# EXCERPT:
** Start **
2019-01-28 Thread David Major
Hi,

As importing third-party code into libxul seems to be pretty popular,
I wanted to point out something that's easy to overlook.

Libraries usually have code that goes like:

#ifdef _WIN32
#define MYLIB_EXPORT __declspec(dllexport)
#else
#define MYLIB_EXPORT __attribute__((visibility("default")))
#endif

MYLIB_EXPORT int MyLibrary_DoTheThing() { return 42; }

This makes perfect sense when upstream builds their product as
MyLibrary.dll, as those APIs need to be callable from the outside
world. But when we paste the code into libxul, and its callers are
also in libxul, there is no need to cross a library boundary.

Exporting those symbols when not needed is harmful for several reasons:

* It prevents optimization and/or increases code size. The compiler
has to choose between keeping a single copy of the function with the
shape demanded by the ABI, which inhibits interprocedural
optimizations; or creating optimized/inlined copies but keeping the
original just in case the outside world ever calls it.
** End **
# RECORDED INFORMATION:
** Start **
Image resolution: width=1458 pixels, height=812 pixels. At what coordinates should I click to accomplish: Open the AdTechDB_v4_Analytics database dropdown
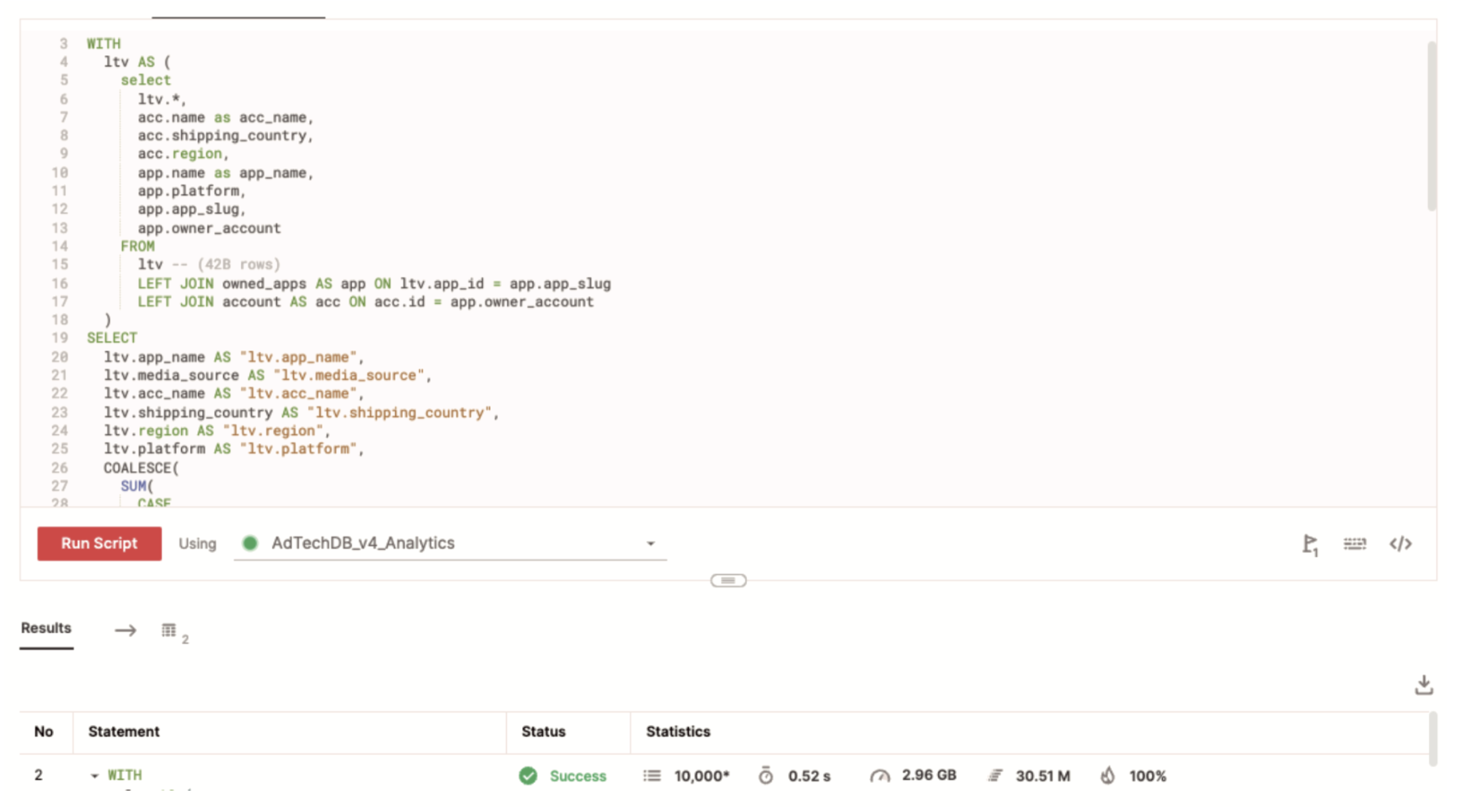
** End **
# PARTS OF THE EXERCISE:
- 1) In the excerpt on symbol exports, why does exporting symbols that are not needed prevent optimization or increase code size? Answer in one to three sentences.
- 2) Please translate this sentence from the excerpt on symbol exports into Spanish: "But when we paste the code into libxul, and its callers are also in libxul, there is no need to cross a library boundary."

# ANSWERS BELOW:
- 1) The compiler must either keep a single copy of the function in the shape the ABI demands, which inhibits interprocedural optimizations, or create optimized or inlined copies while still keeping the original in case the outside world ever calls it. The first choice blocks optimization, and the second adds code.

- 2) Pero cuando pegamos el código en libxul, y sus llamadores también están en libxul, no hay necesidad de cruzar un límite de biblioteca.